🤖 AI Summary
This study addresses key limitations of traditional synchronous STEM assessments—namely restricted accessibility, security risks in resource sharing, and insufficient cross-institutional comparability—by proposing an asynchronous, generative AI–driven multi-attempt evaluation framework. Leveraging prompt chaining and tool-augmented generation, the system systematically varies surface features and contextual elements while preserving core physical concepts and difficulty levels, thereby constructing a large-scale isomorphic item bank. For the first time, multi-scale open-source language models (0.6B–32B parameters) are integrated to automatically pre-validate items and screen for difficulty consistency. Experimental results demonstrate that 73% of generated items achieve statistically homogeneous difficulty, with model-predicted scores showing strong correlation to actual student performance (Pearson r up to 0.594). Notably, medium-scale models (4B–14B parameters) exhibit optimal efficacy in detecting ambiguity and difficulty anomalies.
📝 Abstract
Traditional synchronous STEM assessments face growing challenges including accessibility barriers, security concerns from resource-sharing platforms, and limited comparability across institutions. We present a framework for generating and evaluating large-scale isomorphic physics problem banks using Generative AI to enable asynchronous, multi-attempt assessments.

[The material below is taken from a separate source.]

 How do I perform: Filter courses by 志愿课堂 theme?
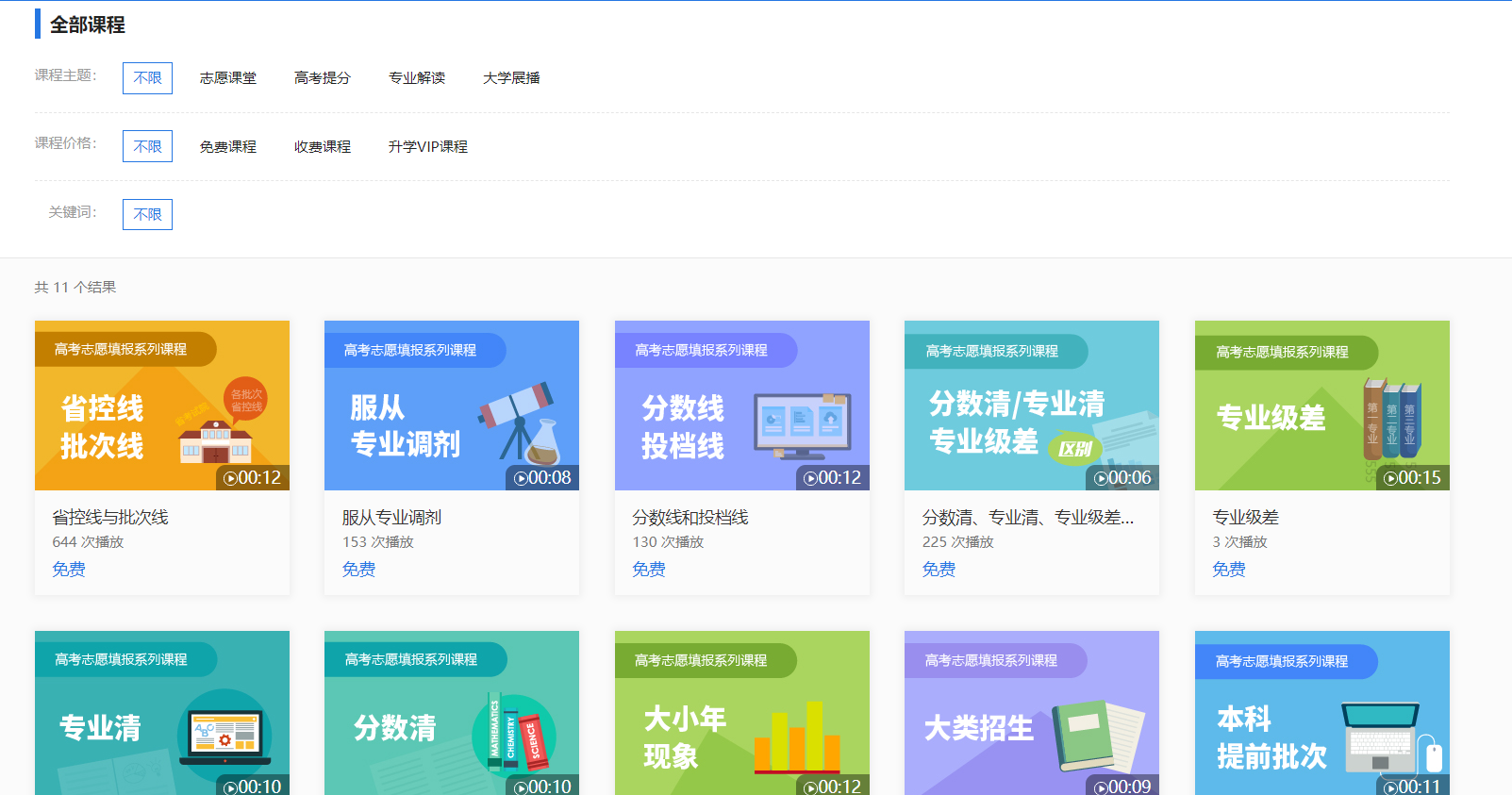click(228, 78)
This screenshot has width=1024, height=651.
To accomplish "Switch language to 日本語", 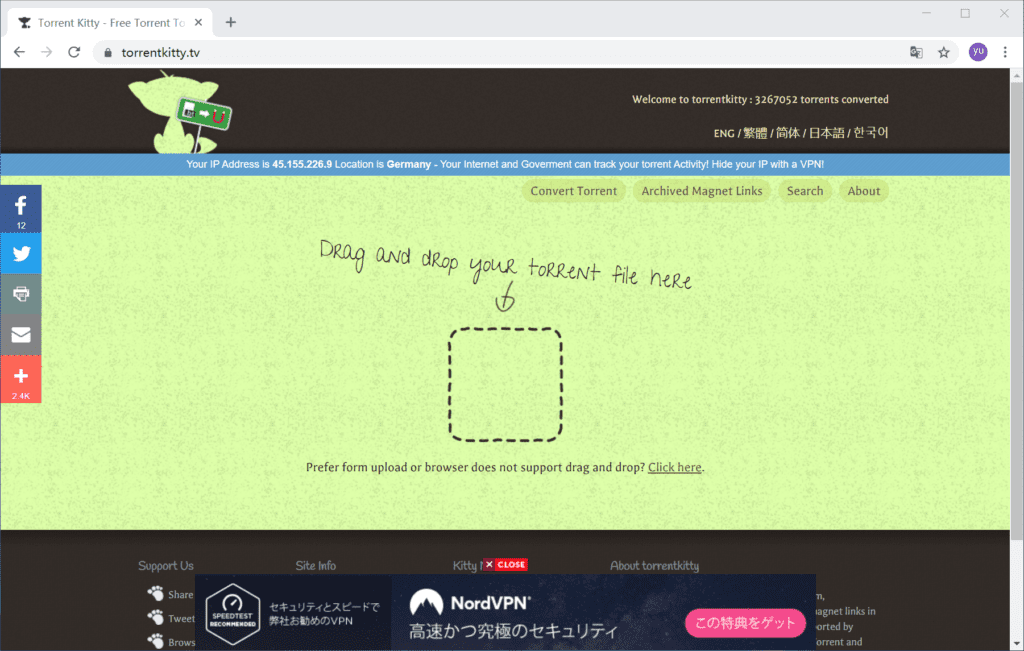I will [x=826, y=133].
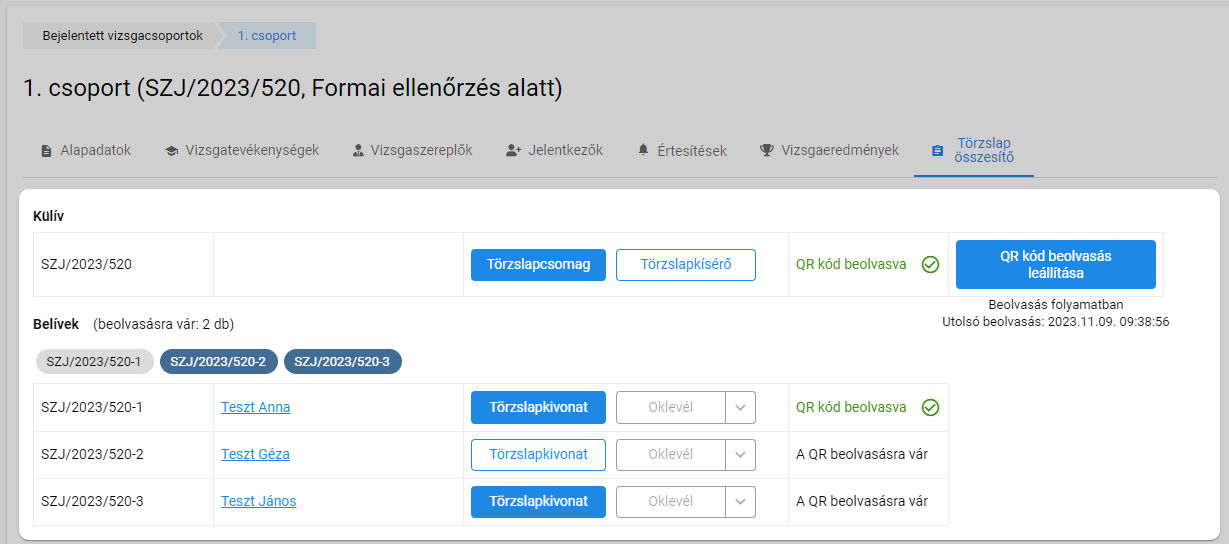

Isomorphic problems test identical concepts through varied surface features and contexts, providing richer variation than conventional parameterized questions while maintaining consistent difficulty. Our generation framework employs prompt chaining and tool use to achieve precise control over structural variations (numeric values, spatial relations) alongside diverse contextual variations. For pre-deployment validation, we evaluate generated items using 17 open-source language models (LMs) (0.6B-32B) and compare against actual student performance (N>200) across three midterm exams. Results show that 73% of deployed banks achieve statistically homogeneous difficulty, and LMs pattern correlate strongly with student performance (Pearson's $\rho$ up to 0.594). Additionally, LMs successfully identify problematic variants, such as ambiguous problem texts. Model scale also proves critical for effective validation, where extremely small (<4B) and large (>14B) models exhibit floor and ceiling effects respectively, making mid-sized models optimal for detecting difficulty outliers.